Segment Start: Exercise data

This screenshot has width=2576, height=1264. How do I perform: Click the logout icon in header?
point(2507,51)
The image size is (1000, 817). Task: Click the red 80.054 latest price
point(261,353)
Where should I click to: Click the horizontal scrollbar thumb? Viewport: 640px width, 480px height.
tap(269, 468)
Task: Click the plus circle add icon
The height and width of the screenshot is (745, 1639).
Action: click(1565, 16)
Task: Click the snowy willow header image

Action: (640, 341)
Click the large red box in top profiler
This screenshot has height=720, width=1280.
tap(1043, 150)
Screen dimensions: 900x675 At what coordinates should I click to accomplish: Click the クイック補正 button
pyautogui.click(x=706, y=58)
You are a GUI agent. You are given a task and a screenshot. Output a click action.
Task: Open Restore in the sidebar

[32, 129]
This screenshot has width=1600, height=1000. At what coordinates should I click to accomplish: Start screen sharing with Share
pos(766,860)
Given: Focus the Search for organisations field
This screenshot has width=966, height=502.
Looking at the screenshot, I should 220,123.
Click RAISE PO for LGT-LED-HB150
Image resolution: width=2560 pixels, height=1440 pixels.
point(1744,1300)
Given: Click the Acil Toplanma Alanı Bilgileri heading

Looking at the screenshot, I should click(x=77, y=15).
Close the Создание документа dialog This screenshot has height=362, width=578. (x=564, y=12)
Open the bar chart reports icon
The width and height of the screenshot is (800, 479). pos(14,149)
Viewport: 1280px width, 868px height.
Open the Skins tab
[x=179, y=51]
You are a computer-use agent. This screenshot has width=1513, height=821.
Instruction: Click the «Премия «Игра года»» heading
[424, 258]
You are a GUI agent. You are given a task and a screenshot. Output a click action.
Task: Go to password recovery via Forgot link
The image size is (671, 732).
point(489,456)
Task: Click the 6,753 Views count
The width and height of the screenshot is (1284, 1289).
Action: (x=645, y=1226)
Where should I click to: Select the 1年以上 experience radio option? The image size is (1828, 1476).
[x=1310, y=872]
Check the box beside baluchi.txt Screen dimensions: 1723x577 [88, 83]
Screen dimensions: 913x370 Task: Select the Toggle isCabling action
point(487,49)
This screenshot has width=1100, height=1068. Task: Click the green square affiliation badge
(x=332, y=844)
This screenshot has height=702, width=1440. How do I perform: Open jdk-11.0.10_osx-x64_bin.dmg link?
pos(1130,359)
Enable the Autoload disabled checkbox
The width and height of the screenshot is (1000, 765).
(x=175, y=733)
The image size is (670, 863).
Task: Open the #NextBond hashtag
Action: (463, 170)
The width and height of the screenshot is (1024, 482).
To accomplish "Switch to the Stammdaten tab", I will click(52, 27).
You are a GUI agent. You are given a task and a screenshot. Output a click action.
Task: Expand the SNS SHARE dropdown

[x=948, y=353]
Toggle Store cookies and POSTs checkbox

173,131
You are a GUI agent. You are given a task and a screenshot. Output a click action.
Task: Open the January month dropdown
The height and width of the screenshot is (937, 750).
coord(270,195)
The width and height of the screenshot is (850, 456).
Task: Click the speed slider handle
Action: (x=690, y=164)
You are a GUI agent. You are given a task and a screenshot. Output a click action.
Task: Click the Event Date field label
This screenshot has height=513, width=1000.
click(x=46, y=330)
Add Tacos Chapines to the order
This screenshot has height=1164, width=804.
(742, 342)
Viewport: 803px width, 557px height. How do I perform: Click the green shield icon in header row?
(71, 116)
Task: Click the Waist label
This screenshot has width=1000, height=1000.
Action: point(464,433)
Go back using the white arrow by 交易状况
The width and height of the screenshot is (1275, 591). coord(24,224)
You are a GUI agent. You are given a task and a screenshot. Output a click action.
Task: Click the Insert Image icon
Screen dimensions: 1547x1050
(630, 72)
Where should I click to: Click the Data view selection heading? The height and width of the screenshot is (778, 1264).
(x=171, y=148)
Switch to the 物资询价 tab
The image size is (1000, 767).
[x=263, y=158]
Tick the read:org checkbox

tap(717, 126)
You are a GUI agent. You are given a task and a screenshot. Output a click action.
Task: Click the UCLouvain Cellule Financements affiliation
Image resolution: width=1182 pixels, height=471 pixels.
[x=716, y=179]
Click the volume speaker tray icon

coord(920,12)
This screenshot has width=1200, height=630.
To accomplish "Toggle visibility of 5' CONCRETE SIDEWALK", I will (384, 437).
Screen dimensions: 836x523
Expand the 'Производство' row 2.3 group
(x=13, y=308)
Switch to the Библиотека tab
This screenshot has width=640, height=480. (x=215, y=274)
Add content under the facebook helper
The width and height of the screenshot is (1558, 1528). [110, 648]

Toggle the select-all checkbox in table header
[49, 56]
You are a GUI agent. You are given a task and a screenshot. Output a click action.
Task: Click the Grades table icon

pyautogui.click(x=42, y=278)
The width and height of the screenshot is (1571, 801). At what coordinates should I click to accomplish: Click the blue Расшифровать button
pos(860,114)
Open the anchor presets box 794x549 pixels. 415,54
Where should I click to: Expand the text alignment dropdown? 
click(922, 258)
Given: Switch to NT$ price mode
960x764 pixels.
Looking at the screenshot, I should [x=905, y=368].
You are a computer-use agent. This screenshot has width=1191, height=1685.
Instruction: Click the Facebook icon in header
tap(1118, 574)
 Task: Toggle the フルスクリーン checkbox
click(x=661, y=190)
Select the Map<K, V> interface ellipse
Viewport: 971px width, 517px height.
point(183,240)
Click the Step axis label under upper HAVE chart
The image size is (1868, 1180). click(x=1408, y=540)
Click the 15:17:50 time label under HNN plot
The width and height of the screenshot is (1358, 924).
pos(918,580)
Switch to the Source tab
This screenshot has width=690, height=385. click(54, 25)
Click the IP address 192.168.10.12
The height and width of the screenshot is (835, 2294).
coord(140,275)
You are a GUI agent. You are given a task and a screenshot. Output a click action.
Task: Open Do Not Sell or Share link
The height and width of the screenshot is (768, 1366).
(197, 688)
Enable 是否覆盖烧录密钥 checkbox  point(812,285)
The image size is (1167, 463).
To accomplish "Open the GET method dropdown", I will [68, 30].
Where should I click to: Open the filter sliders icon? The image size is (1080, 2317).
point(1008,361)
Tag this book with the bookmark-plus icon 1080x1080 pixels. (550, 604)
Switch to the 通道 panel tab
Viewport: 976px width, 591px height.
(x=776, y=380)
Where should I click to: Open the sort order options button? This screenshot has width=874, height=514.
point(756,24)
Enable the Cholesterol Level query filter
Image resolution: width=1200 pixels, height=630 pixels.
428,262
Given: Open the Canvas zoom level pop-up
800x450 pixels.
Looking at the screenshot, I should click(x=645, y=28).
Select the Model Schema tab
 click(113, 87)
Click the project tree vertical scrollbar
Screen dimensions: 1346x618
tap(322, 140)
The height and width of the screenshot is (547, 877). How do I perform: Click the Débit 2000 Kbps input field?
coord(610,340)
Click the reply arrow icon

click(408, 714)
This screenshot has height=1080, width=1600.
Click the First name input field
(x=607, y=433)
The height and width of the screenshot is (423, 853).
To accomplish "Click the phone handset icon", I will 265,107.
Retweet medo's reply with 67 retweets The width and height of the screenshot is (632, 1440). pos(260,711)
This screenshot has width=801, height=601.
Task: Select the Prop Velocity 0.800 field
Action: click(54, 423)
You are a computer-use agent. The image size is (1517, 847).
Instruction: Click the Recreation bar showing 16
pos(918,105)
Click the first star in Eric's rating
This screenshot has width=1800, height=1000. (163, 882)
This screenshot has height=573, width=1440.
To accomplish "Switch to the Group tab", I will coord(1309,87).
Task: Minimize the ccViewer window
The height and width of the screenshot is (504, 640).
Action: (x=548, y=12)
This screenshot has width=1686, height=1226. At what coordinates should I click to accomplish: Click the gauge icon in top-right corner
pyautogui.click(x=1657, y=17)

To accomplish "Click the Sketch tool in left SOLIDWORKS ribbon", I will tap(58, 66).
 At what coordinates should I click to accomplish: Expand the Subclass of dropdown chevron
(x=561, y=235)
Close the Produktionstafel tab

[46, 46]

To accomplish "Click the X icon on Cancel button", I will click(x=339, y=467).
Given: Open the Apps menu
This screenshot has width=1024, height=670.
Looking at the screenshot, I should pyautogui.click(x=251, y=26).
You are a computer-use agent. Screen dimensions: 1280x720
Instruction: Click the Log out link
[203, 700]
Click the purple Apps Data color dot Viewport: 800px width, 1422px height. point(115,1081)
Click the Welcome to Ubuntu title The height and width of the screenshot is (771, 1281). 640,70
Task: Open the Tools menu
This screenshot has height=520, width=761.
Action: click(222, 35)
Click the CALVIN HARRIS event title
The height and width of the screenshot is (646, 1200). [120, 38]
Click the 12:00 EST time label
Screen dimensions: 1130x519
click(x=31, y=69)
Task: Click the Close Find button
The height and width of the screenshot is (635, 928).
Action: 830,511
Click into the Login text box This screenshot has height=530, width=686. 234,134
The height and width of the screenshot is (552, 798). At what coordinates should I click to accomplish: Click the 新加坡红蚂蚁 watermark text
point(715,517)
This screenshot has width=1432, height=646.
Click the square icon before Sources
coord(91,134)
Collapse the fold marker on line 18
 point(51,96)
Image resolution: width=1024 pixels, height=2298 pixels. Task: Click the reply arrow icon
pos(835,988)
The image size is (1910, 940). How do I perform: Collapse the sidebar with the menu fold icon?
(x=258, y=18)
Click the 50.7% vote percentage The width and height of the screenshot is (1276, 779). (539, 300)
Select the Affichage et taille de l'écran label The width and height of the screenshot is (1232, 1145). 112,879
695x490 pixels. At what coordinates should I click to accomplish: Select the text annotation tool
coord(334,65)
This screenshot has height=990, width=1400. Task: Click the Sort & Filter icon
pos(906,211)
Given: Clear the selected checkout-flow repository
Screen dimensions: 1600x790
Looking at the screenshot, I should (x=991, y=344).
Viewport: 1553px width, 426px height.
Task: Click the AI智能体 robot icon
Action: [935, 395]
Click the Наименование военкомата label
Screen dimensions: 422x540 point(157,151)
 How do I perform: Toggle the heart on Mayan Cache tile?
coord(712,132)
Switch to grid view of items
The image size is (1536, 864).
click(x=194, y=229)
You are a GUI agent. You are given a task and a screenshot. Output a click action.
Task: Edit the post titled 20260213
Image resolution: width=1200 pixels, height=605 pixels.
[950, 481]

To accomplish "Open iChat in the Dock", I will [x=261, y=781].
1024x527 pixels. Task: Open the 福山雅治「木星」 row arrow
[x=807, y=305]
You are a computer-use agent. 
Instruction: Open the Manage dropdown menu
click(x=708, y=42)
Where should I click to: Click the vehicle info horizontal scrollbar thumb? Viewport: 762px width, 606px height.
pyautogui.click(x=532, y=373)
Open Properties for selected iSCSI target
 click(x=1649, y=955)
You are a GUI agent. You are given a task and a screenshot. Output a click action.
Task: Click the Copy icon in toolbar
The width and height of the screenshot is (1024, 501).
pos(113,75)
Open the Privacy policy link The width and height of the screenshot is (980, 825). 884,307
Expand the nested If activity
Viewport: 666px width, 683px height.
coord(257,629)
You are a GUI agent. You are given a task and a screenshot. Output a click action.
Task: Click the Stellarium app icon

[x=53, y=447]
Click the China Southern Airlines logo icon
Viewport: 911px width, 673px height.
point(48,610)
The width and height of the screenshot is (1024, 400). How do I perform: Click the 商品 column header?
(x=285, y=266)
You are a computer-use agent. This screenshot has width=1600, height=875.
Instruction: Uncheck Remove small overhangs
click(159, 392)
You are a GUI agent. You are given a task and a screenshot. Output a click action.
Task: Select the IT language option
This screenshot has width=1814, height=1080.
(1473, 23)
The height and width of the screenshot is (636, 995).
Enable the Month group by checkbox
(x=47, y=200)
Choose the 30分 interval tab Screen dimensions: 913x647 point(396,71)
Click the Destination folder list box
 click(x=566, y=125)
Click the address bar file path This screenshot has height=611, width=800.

Segment End: Exercise data

_Your assignment:_
Determine the number of lines in the listing above containing the word "Apps"; respond with that figure only.

_Exercise result:_
2